When I was in high school I signed up to participate in a therapy class. Like most of my peers I was there for the easy grade. It took a long time for anyone to really say much although the teacher did her best to get us to open up about anything serious. We were instructed not to speak outside of class about any thing that was shared inside of our group. But this was high school and people knew that gossip spread like wild fire. Nothing very personal was ever truly shared that is until the end of the semester when a girl decided to drop a bomb on us.
She began to cry even before she started speaking. Nobody had a clue what was coming nor were we equipped to handle such honesty.
She spoke about being molested… by her father. How it had been going on for years. I can still remember her face. The tears. Her mouth clenched with the pain of confession. I remember how uncomfortable I felt. Looking around everyone seemed to be feeling the exact same way.
She was very brave to share her secret with all of us. I hope that the teacher was able to help her. I wonder sometimes what became of her. Her countenance was etched upon my brain that day. I doubt I could ever be that bold. I can only write and confess my sins to God.
After the only mother I had ever known died before my eyes on the living room floor sprawled across our hideously green shag carpet I felt compelled to write and write until my tears left dried tracks on my cheeks.
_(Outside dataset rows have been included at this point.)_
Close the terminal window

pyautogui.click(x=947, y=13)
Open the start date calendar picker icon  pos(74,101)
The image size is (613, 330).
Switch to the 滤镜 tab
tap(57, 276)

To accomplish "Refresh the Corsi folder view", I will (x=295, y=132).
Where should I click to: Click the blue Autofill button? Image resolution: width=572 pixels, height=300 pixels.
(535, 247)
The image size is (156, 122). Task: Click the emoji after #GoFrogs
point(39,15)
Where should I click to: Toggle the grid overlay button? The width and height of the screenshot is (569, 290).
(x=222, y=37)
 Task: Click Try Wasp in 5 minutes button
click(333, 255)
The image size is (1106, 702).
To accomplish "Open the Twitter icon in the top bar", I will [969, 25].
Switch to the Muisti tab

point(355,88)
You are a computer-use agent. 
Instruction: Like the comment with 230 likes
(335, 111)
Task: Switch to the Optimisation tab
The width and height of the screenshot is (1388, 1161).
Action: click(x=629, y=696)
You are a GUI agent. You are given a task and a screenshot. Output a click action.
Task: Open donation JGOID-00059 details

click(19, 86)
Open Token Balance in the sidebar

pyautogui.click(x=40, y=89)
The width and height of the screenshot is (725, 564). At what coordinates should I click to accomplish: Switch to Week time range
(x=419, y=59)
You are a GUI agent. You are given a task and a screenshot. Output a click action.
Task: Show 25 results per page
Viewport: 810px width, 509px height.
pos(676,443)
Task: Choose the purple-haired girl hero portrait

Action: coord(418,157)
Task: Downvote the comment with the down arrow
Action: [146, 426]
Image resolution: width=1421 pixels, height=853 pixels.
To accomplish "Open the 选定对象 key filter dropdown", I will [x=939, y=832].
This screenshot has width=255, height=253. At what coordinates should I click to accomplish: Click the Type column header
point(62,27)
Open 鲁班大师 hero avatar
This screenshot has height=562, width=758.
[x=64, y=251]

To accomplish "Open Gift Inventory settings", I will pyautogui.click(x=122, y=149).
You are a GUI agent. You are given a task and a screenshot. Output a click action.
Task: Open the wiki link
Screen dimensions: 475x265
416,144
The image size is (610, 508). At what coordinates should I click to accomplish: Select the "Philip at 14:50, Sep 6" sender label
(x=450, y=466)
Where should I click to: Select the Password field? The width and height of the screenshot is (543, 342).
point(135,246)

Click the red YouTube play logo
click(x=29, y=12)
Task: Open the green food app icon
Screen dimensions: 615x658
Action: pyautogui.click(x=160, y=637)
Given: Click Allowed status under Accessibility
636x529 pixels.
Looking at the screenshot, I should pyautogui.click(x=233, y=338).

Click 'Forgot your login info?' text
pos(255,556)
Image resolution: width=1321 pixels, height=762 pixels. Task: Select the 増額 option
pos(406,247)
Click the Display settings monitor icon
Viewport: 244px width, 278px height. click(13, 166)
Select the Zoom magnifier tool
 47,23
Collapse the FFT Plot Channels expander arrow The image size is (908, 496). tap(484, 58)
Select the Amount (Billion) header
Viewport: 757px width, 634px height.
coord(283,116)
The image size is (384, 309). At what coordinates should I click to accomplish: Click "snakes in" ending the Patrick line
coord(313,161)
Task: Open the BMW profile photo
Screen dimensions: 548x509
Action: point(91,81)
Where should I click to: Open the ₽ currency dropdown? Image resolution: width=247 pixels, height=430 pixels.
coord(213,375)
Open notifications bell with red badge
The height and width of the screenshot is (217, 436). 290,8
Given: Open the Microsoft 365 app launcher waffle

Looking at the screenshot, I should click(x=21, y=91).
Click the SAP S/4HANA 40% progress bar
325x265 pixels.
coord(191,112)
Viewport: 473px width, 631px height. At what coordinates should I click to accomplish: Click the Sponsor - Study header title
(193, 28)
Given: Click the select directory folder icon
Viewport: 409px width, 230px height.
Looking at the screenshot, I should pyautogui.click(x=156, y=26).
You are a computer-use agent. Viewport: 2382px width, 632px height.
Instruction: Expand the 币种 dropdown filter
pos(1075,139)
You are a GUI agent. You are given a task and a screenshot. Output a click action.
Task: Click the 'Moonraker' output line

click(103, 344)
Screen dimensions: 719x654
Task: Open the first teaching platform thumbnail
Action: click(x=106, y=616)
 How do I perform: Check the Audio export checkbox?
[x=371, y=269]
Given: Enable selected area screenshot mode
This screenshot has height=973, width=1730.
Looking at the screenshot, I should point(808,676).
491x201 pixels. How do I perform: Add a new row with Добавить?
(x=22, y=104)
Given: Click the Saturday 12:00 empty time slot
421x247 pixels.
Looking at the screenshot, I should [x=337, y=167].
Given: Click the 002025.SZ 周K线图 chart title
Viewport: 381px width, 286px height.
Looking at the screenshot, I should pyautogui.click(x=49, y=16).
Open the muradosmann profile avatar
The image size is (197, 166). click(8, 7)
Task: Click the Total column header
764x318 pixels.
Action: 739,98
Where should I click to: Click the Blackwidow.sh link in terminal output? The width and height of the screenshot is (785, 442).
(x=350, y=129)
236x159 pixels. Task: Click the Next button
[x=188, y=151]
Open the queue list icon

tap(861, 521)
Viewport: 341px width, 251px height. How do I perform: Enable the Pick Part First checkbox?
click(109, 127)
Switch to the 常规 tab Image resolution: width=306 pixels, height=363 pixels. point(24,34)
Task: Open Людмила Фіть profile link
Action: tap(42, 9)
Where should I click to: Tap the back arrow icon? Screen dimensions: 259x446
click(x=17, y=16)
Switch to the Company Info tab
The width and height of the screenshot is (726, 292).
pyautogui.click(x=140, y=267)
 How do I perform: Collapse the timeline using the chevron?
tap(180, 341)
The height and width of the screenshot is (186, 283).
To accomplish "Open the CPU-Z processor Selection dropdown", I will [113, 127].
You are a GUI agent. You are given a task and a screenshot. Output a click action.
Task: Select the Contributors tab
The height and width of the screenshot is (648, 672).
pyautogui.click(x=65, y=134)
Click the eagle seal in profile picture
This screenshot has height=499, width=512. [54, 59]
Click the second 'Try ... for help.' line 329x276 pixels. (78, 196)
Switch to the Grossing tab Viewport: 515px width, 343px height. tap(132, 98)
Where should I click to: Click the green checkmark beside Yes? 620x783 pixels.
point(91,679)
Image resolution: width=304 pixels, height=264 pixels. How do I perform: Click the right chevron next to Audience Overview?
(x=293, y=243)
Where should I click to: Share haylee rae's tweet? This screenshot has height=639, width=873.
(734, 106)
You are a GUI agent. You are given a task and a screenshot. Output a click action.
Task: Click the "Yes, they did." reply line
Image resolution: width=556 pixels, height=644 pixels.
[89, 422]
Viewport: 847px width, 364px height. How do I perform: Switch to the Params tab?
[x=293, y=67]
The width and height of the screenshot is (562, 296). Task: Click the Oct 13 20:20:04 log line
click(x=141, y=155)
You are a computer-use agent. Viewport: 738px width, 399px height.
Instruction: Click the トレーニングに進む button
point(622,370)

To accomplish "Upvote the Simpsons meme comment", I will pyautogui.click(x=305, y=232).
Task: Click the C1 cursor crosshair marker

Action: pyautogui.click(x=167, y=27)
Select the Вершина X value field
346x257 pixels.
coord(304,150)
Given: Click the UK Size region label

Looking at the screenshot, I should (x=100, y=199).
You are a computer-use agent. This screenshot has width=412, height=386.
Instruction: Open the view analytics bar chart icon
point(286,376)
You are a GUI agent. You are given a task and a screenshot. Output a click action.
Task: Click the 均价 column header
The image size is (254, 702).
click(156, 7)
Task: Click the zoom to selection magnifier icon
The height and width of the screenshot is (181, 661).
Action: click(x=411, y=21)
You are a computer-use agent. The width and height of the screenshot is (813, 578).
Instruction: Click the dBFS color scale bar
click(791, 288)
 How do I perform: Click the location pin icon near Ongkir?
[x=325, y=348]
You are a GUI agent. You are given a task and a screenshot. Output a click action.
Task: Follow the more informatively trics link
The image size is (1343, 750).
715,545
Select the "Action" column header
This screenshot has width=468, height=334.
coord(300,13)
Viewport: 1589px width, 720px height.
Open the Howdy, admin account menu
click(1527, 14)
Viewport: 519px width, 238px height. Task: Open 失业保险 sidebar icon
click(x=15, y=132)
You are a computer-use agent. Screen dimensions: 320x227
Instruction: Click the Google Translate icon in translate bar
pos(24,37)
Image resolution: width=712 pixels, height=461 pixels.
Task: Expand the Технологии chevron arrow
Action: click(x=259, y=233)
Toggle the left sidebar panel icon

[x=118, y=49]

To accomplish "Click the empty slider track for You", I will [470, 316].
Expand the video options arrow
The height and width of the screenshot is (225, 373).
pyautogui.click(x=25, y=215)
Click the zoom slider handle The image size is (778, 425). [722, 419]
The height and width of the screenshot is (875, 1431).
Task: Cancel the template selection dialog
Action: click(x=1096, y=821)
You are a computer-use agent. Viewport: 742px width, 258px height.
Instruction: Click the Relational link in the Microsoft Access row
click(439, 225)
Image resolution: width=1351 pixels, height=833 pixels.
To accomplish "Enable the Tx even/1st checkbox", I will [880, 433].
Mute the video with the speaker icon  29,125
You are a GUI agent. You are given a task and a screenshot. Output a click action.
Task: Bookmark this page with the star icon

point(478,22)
I was thirteen years old and I needed to tell my story or I would inevitably commit a fatal sin. I wanted to die but God wanted me to live or so I sensed at the time. I felt what ever God is all around me but only writing brought solace.
Only then did my pain mitigate enough to be able to share my thoughts. It became therapy for me long before I had ever heard of the word memoir.
Memoir can also be used to express the joy in life as well. To write about the utter joy that life can bring from seeing how the whole picture fits together.